━━━ Entries shown ━━━

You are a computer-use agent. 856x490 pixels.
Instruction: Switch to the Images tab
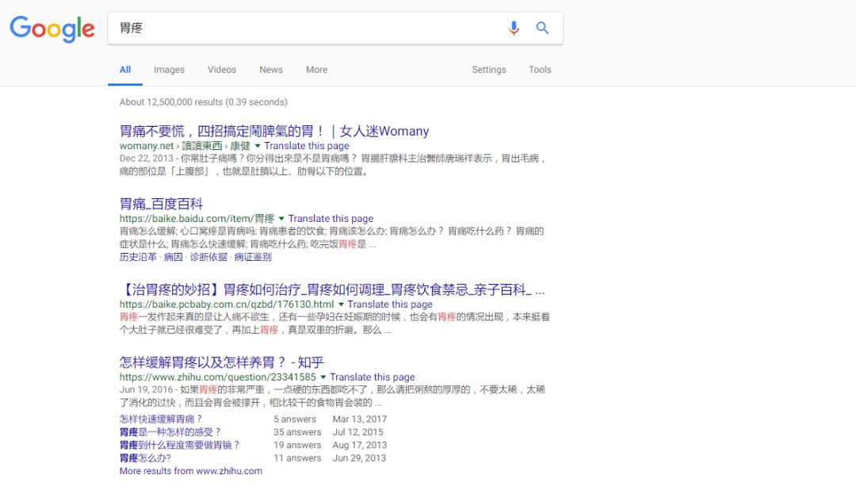click(169, 70)
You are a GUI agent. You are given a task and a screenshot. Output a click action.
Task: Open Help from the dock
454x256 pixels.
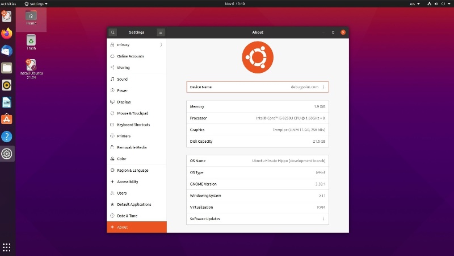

━━━

◆ Job ◆
Please repeat every line of the material above, with each answer coordinate shifted up by 68 and the pictures left out.

◆ Finished answer ◆
You are a computer-use agent. 856x490 pixels.
Instruction: Switch to the Images tab
click(237, 138)
You are a GUI agent. You are given a task and a screenshot. Output a click action.
Task: Open Help from the dock
454x256 pixels.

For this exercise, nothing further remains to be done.